20th-century changes Matins underwent profound changes in the 20th century. The first of these changes was the
reform of the Roman Breviary by Pope Pius X in 1911, resulting in what
Pope Paul VI called "a new Breviary". The reservation of Psalms 1-108/109 to matins and the consecutive order within that group were abandoned, and, apart from the invitatory psalm, which continued in its place at matins every day, no psalm was ordinarily repeated within the same week. To facilitate an even distribution among the days of the week, the longer psalms were divided into shorter portions, as only the very long Psalm 118/119 had been previously. Matins no longer had 18 psalms on Sundays, 12 on ordinary days and 9 on the more important feasts: on every day it had 9 psalms, either distributed among three nocturns or recited all together, maintaining the distinction between celebrations as three nocturns with nine readings (including Sundays) and those arranged as a single nocturn with only three readings. The
Second Vatican Council's
Constitution on the Sacred Liturgy dealt in some detail with the Divine Office, requesting that "the hour known as Matins" should become an office with fewer psalms and longer readings, suitable for nocturnal praise in a communal setting and for use at any time of the day in other cases. Subsequently in 1970,
Pope Paul VI published a revised form of the
Liturgy of the Hours, in which the psalms were arranged in a four-week instead of a one-week cycle, but the variety of other texts was greatly increased, in particular the scriptural and patristic readings, while the hagiographical readings were purged of non-historical legendary content. Matins was then given the name of "Office of Readings"

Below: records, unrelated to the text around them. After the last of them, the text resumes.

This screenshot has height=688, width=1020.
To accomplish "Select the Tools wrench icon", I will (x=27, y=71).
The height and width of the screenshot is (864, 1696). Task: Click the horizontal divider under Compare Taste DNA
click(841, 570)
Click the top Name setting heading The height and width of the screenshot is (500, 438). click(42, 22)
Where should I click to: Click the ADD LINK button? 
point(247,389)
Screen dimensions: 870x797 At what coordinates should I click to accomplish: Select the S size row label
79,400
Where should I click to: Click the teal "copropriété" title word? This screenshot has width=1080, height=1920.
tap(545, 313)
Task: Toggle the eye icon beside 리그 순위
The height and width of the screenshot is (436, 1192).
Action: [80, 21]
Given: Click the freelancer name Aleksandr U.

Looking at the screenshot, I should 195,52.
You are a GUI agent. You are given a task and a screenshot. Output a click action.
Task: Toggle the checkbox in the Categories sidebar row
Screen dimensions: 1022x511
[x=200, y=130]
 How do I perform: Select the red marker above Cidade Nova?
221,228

(Officium lectionis) and was declared appropriate for celebrating at any hour, while preserving its nocturnal character for those who wished to celebrate a vigil. For that purpose alternative hymns are provided and an appendix contains material, in particular canticles and readings from the Gospels, to facilitate celebration of a vigil. The Catholic Church has thus restored to the word vigil the meaning it had in early Christianity. Pope John XIII's
Code of Rubrics still used the word vigil to mean the day before a feast, but recognized the quite different character of the
Easter Vigil, which, "since it is not a liturgical day, is celebrated in its own way, as a night watch". The Roman liturgy now uses the term vigil either in this sense of "a night watch" or with regard to a
Mass celebrated in the evening before a feast, not before the hour of First Vespers. The psalmody of the Office of Readings consists of three psalms or portions of psalms, each with its own antiphon. These are followed by two extended readings with their responsories, the first from the
Bible (but not from the Gospels), and the second being patristic, hagiographical, or magisterial. A Gospel reading may optionally be added, preceded by vigil canticles, in order to celebrate a vigil. These are given in an appendix of the book of the
Liturgy of the Hours. To those who find it seriously difficult, because of their advanced age or for reasons peculiar to them, to observe the revised Liturgy of the Hours, Pope Paul VI gave permission to keep using the previous Roman Breviary either in whole or in part. This is done by
traditionalist Catholic communities, such as the
Priestly Fraternity of St. Peter and the
Institute of Christ the King Sovereign Priest.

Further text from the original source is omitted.